Recognizing these deficiencies, the IOM report made seven recommendations, many of which are appropriate to the discipline of psychology as it becomes more knowledgeable and involved in this area. Implications for psychologists of each recommendation in the IOM report are indicated.

  1. "People with advanced, potentially fatal illnesses and those close to them should be able to expect and receive reliable, skillful, and supportive care" (p. 266).

    Implication: Psychologists have skills to provide such care and to support dying persons and their family members as they engage in advance planning, identify appropriate surrogate decision-makers, and help the family and the medical community avoid narrow preoccupation with written directives.
  2. "Physicians, nurses, social workers, and other health professionals must commit themselves to improving care for dying patients and to using existing knowledge effectively to prevent and relieve pain and other symptoms" (p. 267).

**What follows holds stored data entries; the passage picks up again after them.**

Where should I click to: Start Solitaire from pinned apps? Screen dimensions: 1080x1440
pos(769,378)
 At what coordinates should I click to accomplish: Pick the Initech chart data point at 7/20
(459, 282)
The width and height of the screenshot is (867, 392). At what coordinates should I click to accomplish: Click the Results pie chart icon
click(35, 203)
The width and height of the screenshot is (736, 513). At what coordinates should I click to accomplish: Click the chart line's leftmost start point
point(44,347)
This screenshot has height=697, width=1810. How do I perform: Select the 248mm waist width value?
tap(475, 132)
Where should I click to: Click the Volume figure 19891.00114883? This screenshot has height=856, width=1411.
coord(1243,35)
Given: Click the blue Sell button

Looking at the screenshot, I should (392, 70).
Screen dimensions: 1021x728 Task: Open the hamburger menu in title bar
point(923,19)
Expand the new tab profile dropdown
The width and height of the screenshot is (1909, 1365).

    Implication: Psychologists have contributed to research on the measurement and treatment of pain (Eimer & Freeman, 1998). Their continuing efforts in this area should be encouraged, expanded, and highlighted.
  3. "Because many deficiencies in care reflect system problems, policymakers, consumer groups, and purchasers of health care should work with health care providers and researchers to:

    1. strengthen methods for measuring the quality of life and other outcomes of care for dying patients and those close to them;
    2. develop better tools and strategies for improving the quality of care and holding health care organizations accountable for care at the end of life;
    3. revise mechanisms for financing care so that they encourage rather than impede good end-of-life care and sustain rather than frustrate coordinated systems of excellent care; and
    4. reform drug prescription laws, burdensome regulations, and state medical board policies and practices that impede effective use of opioids to relieve pain and suffering" (p.267).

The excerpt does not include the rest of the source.